In questa nuova società contemporanea, colpita dalla crisi economica e climatica, dall’au­mento delle diseguaglianze, dalle guerre e dalla sempre maggiore sfiducia verso le istituzioni democratiche, la cultura laica, vista la sua profonda crisi, non riesce a rilanciarsi ed ad affrontare e risolvere queste nuove sfide. Proprio per questo, Andrea Billau, giornalista di Radio Radicale, ha chiesto a varie persone che lui definisce “spiriti liberi” di scrivere in merito al loro rapporto con la religiosità e il sacro. Così è nato il libro “Per un nuovo universalismo. L’apporto della religiosità alla cultura laica” edito da Castelvecchi nella collana Nodi, e curato da Andrea Billau con i contributi dello stesso giornalista e di: Michele Bonmassar, Tano D’Amico, Stefano D’Errico e Danilo Di Matteo. Vista la profondità e l’importanza della tematica trattata nel libro, abbiamo deciso di intervistare il suo curatore.

Partiamo da lei.
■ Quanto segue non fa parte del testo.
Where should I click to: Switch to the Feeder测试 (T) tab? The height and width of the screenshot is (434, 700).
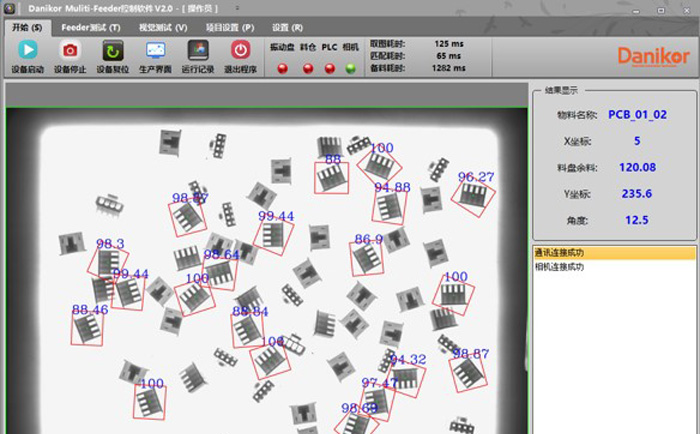coord(90,27)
Qual è il suo rapporto con la religiosità?

Il mio rapporto con la religiosità deriva dall’osservazione della presenza nel mondo del dolore e della morte e della relativa incapacità umana di porvi rimedio, se non relativo: con la sua attività l’essere umano può ridurre solo il danno che, permanendo nella sua fattualità come orizzonte ineludibile, segna la prevalenza della regola del male nel funzionamento del tutto qui e ora.
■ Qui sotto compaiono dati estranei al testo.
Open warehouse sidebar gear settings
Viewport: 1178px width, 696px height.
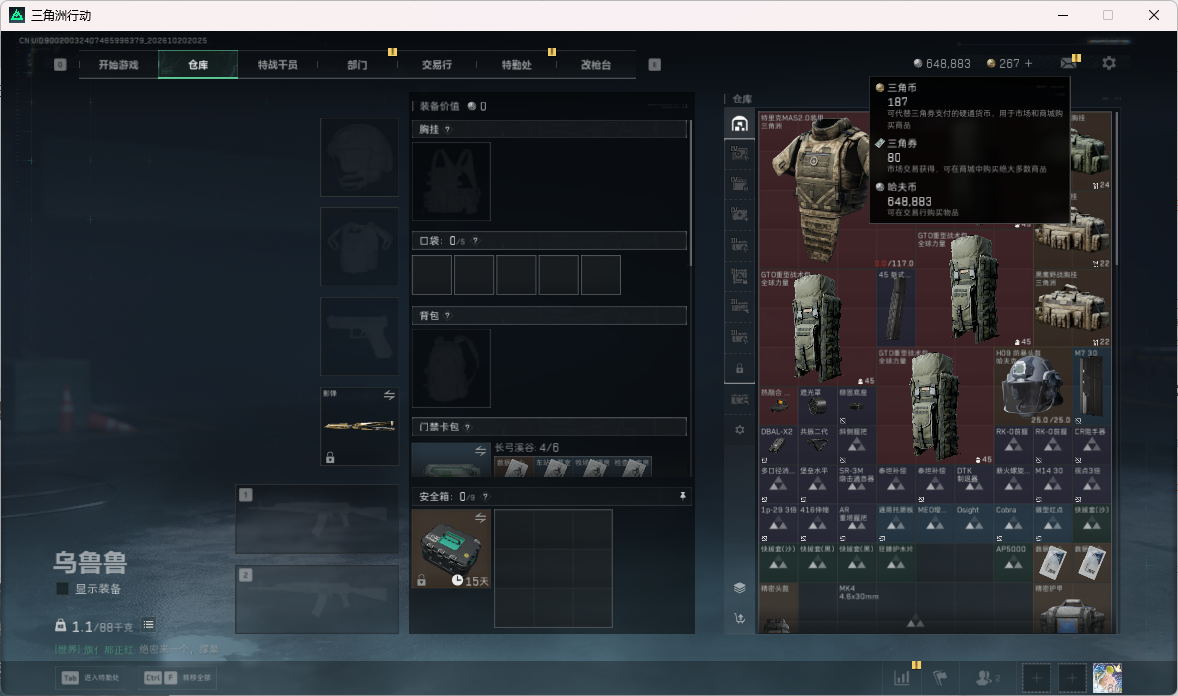[739, 430]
La possibilità però per l’essere umano, unico in natura, di porre un rimedio relativo a questa situazione segnala anche la presenza di una regola del bene, che è minoritaria si ma comunque efficace a suo modo.

Quello che manca è il compimento di questa regola nella vita terrena e segnala come questa realtà sia incompiuta e abbisogni di un’evoluzione ulteriore che può solo inverarsi in un futuro altro, in un altrove, che sconfiggendo la morte diventi un passaggio ad un’altra dimensione in cui tutti noi, vittime in questa vita della regola del male, saremo definitivamente riscattati.
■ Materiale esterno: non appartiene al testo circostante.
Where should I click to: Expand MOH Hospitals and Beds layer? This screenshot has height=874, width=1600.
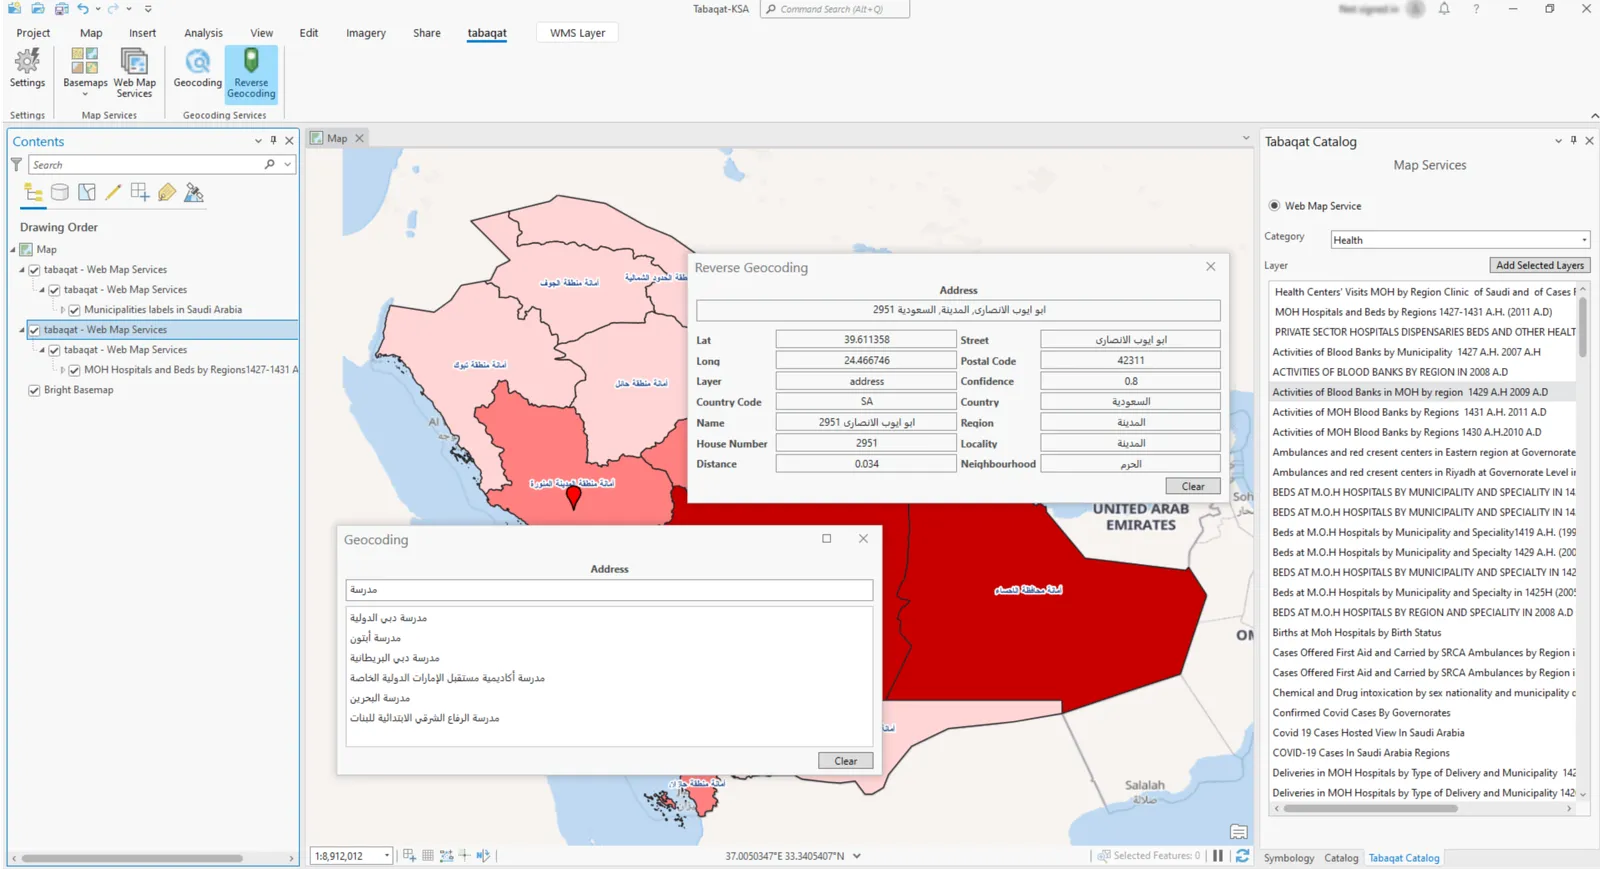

Questa dimensione altra è quella che appartiene alla sfera del sacro e che è stata incarnata nella storia umana dalle religioni e dalla filosofia, con la sua riflessione, fin dagli esordi, sull’Essere del mondo; ed è proprio a quest’ultima che io mi rivolgo non potendo, essendo figlio della modernità, aderire a religione rivelate basate su assunti mitici e in cui prevale la fede sulla razionalità.

Come si è arrivati dal concetto di “secolarizzazione” alla visione politica del “secolarismo”, e perché quest’ultima ha fallito?

Il mondo moderno nasce dalla messa fuori gioco dell’assetto medioevale in cui il sapere umano era sottomesso alla fede nella religione rivelata e siccome di religioni rivelate ce ne sono molte ed ognuna aspira all’assolutezza della sua verità, inevitabilmente si è arrivati alle guerre di religione, che la modernità laica ha voluto superare.

Da qui nasce la secolarizzazione che però si è trasformata in secolarismo quando, con l’acqua sporca dell’assetto teocratico della società, si è buttato il bambino della “istintuale religiosità della specie umana”(come la definisce Jung). La si è sostituita prima con la dea ragione illuminista, anche se Kant, lui stesso illuminista, aveva ammonito a riconoscere i limiti della ragione stessa, poi con le religioni secolari ideologiche che volevano portare il paradiso in terra, il cui fallimento ha portato ad affidarsi a una nuova religione terrena, quella della scienza, nelle sue efficaci applicazioni tecnologiche. Il panorama che ne è derivato è una società appiattita su un eterno presente che emargina dal suo orizzonte di senso l’aspetto intrinsecamente tragico dell’esistenza, in particolare di quella umana, che con la sua capacità autoriflessiva è stata l’unica in grado di problematizzare il suo destino; ebbene la dimensione tecnologica attuale, preso atto che qui e ora non si può intervenire su questo problema lo elide dalle possibilità di riflessione e azione, colpendo e abbattendo la sapienza più antica dell’umanità, la filosofia.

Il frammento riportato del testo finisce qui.